■ Given exercise 1 ■
Using the pose estimation README below, decide whether each statement agrees with it. For each, answer yes or no and quote the words that settle it.
(a) The result shown comes from a model trained for 30 epochs.
(b) CocoFolder.py produces the PAFs vector and heatmap when it gets the image.
(c) The caffe2pytorch folder contains the test script.
■ Given exercise 2 ■
According to the pose estimation README below, which PyTorch version is required?
■ Given exercise 3 ■
Carry the pose estimation README below forward from its last line.

This is a pytroch version of Realtime Multi-Person Pose Estimation, origin code is https://github.com/ZheC/Realtime_Multi-Person_Pose_Estimation and https://github.com/last-one/pytorch_realtime_multi-person_pose_estimation. Thanks to ZheC and last-one for providing the codes.
Code for reproducing CVPR 2017 Oral paper using pytorch
The result is generated by the model, which has trained 30 epoches.
1.preprocessing: some scripts for preprocessing data.
2.training: some scripts for training networks.
3.testing: the test script and example.
4.caffe2pytorch: the script for converting.
5.caffe_model: caffe model
Pytorch: 0.2.0_3
Caffe: If you want to convert the caffemodel by your own.
Mytransforms.py: some transformer.
transformer the image, mask, keypoints and center points, together.
CocoFolder.py: to read data for network.
It will generate the PAFs vector and heatmap when get the image.

■ Extracted entries ■
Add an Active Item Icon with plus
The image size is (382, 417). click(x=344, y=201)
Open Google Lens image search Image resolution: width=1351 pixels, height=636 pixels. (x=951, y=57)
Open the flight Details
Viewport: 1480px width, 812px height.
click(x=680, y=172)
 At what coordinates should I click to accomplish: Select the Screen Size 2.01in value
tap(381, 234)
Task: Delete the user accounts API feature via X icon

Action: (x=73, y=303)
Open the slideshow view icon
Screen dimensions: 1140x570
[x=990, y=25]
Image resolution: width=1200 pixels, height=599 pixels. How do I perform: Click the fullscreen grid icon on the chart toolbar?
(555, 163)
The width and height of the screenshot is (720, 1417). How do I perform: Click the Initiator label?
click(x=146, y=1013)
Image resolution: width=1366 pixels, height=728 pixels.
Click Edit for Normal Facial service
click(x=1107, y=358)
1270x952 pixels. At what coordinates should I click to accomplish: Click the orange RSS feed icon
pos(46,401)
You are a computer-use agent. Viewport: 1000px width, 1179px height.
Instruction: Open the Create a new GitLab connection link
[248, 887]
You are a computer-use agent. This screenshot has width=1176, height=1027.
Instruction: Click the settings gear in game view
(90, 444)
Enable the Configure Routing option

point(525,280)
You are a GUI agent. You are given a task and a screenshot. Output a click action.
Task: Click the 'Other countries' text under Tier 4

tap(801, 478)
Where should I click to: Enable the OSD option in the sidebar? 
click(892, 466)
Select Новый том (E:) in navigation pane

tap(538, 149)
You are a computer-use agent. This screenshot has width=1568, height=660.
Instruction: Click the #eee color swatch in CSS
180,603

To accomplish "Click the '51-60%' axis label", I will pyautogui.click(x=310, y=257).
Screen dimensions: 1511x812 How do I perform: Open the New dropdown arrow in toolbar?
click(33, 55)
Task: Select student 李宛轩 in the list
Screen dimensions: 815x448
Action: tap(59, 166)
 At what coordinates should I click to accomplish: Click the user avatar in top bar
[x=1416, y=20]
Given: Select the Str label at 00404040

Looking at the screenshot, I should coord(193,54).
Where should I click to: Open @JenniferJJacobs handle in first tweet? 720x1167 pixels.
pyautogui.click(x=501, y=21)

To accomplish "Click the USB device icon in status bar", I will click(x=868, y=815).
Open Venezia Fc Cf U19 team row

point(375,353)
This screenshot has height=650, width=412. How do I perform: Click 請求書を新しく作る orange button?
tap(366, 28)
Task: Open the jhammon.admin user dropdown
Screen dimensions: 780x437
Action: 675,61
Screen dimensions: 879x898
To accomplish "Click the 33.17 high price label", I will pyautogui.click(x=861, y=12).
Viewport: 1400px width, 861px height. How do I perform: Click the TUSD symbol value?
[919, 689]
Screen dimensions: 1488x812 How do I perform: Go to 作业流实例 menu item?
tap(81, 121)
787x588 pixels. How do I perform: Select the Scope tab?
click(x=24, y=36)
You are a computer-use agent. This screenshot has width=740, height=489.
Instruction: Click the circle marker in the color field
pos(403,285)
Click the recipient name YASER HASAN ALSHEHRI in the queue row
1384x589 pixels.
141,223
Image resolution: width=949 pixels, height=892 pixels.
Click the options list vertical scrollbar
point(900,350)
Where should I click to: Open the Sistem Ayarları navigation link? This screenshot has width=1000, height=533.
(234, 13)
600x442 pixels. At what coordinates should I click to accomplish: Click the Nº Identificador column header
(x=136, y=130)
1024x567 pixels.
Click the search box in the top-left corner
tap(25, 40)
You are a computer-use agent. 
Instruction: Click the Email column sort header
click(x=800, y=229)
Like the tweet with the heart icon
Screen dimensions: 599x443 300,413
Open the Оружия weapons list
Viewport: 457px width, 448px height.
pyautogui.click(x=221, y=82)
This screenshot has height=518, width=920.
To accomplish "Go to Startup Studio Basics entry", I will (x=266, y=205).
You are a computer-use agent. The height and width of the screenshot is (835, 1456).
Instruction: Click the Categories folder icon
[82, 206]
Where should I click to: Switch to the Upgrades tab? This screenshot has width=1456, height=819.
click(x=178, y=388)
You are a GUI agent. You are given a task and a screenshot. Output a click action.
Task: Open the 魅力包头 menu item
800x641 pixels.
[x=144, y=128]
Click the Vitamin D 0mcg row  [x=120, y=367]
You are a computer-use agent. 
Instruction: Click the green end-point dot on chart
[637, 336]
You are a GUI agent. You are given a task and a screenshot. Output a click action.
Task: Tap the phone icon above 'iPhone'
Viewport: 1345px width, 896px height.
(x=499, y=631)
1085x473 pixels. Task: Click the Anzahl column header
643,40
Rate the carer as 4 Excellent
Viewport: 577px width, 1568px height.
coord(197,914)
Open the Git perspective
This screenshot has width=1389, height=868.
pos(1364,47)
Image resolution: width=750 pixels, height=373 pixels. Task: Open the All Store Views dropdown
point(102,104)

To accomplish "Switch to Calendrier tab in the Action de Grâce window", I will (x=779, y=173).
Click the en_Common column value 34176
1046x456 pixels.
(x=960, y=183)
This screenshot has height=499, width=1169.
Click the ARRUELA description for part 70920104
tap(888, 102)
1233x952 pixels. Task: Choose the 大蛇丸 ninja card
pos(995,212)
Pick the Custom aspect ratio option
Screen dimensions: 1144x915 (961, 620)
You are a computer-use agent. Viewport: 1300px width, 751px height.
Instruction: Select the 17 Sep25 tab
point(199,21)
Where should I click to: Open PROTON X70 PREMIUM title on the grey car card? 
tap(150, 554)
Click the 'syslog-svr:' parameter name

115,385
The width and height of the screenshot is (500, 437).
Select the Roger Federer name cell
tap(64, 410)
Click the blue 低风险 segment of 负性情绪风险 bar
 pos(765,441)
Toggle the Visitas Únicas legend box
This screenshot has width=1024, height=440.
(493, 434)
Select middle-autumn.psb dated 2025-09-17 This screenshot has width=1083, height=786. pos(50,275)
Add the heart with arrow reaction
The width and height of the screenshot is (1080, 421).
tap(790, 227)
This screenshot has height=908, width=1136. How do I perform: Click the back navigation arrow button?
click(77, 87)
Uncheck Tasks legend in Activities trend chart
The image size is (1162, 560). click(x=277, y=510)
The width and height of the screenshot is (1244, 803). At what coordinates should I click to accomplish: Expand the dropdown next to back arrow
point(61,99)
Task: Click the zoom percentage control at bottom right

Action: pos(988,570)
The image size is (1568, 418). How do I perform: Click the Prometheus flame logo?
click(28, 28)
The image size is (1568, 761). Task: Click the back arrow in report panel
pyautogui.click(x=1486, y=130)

■ Exercise output 1 ■
(a) Yes: "The result is generated by the model, which has trained 30 epoches."
(b) Yes: "It will generate the PAFs vector and heatmap when get the image."
(c) No: "4.caffe2pytorch: the script for converting."

■ Exercise output 2 ■
0.2.0_3

■ Exercise output 3 ■
The PAFs vector's format as follow:
POSE_COCO_PAIRS = {
{3, 4},
{4, 5},
{6, 7},
{7, 8},
{9, 10},
{10, 11},
{12, 13},
{13, 14},
{1, 2},
{2, 9},
{2, 12},
{2, 3},
{2, 6},
{3, 17},
{6, 18},
{1, 16},
{1, 15},
{16, 17},
{15, 18},
}
Where each index is the key value corresponding to each part in POSE_COCO_BODY_PARTS
utils.py: some common functions, such as adjust learning rate, read configuration and etc.
visualize_input.ipynb: the script to vierfy the validaity of preprocessing and generating heatmap and vectors. It shows some examples.
pose_estimation.py: the structure of networks.
The first 10 layers equals to VGG-19, so if set pretrained as True, it will be initialized by the VGG-19. And the stage is 6. The first stage has 5 layers (3 3x3conv + 2 1x1conv) and the remainder stages have 7 layers (5 3x3conv + 2 1x1conv).
TODO: the stage is adjustable.
- Download the data set, annotations and COCO official toolbox
- Go to the "preprocessing" folder
cd preprocessing
. - Generate json file and masks
python generate_json_mask,py
. - Go to the "training" folder
cd ../training
. - Set the train parameters in "config.yml".
- Set the train data dir , train mask dir, train json filepath and val data dir, val mask dir, val json filepath.
- Train the model
sh train.sh
.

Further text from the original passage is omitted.